EXERCISE AIM: Reproduce verbatim the part of the Scottish Budget 2019-20 text between "Scottish Income Tax" and "from Scottish taxpayers.", inclusive.

━━ EXTRACTED TEXT ━━

The Scottish Government has published the Scottish Budget 2019-20.
*UPDATE*: Finance Secretary Derek Mackay has reached an agreement with the Scottish Green Party to support the Scottish Budget at all parliamentary stages. The proposals are dependent on securing the support of the Scottish Greens on Stage 1, Stage 2 and Stage 3 of the Budget Bill, as well as support for the Local Government Finance Order, and ensuring that the Scottish Rate Resolution and Non-Domestic Rates orders pass successfully through parliament.
In early 2019, the Scottish Government will bring forward primary legislation to deliver other Barclay Review recommendations including measures to support growth, to improve administration of the system and increase fairness, such as the shift to a three yearly revaluation cycle and policies to address known tax avoidance tactics around second homes, charities and empty properties. The Barclay Review has also recommended the removal of rates relief for independent schools. Read more here.
Scottish Income Tax
The Scotland Act 2016 conferred on the Scottish Parliament the power to set all income tax rates, and the thresholds of bands that apply to the non savings non dividend (NSND)income of Scottish taxpayers. The Scottish Government receives all NSND revenue raised from Scottish taxpayers.

━━━
━━ SUPPLIED ENTRIES ━━

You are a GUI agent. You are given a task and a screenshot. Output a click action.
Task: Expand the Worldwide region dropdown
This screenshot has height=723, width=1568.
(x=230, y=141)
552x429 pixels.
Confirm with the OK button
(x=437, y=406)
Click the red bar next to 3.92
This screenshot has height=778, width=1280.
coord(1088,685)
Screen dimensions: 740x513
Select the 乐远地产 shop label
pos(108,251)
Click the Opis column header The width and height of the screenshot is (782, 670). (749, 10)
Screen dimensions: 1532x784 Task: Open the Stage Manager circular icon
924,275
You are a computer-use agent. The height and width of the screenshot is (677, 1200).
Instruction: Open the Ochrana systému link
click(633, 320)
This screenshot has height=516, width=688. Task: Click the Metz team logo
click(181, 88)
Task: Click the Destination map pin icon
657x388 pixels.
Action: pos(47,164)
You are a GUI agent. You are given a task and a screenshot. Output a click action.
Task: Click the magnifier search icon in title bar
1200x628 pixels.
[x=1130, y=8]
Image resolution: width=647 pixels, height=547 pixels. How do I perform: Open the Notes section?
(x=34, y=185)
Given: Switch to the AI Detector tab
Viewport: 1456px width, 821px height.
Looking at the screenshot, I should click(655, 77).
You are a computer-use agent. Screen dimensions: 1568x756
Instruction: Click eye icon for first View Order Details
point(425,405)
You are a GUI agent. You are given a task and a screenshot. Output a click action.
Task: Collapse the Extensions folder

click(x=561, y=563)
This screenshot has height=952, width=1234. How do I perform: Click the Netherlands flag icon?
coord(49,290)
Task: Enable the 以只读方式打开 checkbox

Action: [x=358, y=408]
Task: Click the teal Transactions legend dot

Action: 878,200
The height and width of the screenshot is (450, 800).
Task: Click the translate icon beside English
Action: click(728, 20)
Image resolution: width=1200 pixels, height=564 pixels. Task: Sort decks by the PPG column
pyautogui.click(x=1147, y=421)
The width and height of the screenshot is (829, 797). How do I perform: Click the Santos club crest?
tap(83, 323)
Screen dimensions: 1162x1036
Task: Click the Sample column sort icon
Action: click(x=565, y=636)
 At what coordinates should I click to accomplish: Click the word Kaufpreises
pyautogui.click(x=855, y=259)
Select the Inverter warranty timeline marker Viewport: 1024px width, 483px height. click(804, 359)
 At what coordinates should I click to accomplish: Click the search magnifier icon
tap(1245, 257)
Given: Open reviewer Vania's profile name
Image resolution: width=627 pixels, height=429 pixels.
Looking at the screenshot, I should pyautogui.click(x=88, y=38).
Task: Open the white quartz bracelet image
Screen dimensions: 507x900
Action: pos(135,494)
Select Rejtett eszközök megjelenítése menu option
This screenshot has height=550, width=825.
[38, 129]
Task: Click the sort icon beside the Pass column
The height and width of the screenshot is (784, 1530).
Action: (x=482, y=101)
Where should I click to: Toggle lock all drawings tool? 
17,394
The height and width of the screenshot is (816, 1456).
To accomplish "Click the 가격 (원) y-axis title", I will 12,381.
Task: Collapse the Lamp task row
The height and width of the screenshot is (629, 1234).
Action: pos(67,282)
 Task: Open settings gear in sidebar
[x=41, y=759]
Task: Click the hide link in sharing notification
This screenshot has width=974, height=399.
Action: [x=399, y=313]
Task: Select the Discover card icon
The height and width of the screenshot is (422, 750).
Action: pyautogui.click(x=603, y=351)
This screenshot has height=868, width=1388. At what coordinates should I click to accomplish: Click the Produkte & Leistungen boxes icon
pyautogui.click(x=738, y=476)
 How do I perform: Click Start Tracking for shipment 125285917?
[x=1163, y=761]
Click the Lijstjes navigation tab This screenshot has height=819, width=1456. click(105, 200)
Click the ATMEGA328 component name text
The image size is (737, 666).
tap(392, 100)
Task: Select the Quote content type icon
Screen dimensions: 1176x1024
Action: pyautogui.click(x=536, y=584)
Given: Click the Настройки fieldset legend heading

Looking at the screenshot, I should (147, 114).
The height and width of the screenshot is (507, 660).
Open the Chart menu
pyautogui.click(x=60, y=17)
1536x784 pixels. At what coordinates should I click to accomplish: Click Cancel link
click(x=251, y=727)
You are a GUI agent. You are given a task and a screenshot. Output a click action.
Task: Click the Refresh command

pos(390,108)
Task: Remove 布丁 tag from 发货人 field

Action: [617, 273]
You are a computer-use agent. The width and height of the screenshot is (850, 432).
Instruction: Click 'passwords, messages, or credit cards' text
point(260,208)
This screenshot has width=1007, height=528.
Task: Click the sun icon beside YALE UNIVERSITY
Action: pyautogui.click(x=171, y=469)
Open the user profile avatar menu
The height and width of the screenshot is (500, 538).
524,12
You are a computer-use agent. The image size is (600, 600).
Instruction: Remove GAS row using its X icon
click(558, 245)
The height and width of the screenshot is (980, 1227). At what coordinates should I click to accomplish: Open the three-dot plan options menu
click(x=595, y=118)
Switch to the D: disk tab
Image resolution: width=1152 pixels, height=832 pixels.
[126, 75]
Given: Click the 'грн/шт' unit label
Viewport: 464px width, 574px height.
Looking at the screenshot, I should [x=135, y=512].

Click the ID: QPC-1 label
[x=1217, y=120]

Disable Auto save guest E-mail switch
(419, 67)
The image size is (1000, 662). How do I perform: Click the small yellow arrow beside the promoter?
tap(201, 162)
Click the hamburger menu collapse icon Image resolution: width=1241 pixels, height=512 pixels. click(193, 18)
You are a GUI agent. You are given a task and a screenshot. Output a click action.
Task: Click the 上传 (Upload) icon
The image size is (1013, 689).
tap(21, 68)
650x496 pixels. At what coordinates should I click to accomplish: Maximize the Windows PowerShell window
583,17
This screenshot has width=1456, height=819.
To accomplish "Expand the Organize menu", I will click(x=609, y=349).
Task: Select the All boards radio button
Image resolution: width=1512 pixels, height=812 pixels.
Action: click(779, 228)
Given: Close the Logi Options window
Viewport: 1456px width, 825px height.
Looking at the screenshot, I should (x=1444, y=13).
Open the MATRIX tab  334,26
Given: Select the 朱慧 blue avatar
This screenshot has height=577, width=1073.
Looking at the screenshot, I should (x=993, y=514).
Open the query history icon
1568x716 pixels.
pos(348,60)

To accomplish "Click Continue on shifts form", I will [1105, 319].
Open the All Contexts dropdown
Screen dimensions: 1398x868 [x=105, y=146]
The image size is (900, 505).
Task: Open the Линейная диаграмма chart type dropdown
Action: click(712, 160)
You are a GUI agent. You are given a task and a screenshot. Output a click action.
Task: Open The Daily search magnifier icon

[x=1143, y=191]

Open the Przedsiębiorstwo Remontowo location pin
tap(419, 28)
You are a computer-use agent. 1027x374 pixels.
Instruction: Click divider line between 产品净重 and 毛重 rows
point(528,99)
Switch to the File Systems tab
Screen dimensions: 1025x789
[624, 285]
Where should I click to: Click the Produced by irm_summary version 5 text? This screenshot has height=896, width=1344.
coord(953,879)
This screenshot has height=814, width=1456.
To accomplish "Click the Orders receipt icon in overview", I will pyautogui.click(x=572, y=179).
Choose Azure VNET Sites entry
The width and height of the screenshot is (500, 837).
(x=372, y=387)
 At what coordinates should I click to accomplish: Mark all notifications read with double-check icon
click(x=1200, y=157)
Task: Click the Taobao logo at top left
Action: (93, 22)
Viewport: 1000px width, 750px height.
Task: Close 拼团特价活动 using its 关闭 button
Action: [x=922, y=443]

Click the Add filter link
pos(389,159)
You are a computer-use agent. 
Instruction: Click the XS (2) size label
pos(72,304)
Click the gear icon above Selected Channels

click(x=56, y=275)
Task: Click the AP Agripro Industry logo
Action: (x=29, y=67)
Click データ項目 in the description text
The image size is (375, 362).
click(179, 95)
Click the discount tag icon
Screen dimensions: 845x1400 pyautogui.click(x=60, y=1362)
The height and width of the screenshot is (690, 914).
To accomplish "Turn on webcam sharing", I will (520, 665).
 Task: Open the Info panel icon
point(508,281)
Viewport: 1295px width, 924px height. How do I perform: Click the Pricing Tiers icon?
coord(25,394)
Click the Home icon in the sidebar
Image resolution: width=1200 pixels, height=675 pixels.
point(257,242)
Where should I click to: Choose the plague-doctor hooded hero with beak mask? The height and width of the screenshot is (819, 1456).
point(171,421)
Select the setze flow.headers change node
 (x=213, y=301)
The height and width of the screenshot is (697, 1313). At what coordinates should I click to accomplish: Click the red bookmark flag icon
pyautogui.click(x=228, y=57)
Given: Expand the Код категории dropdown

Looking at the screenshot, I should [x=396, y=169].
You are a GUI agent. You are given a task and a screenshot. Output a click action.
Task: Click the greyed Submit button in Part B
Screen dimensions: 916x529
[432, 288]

━━━

COMPLETED TASK:
Scottish Income Tax
The Scotland Act 2016 conferred on the Scottish Parliament the power to set all income tax rates, and the thresholds of bands that apply to the non savings non dividend (NSND)income of Scottish taxpayers. The Scottish Government receives all NSND revenue raised from Scottish taxpayers.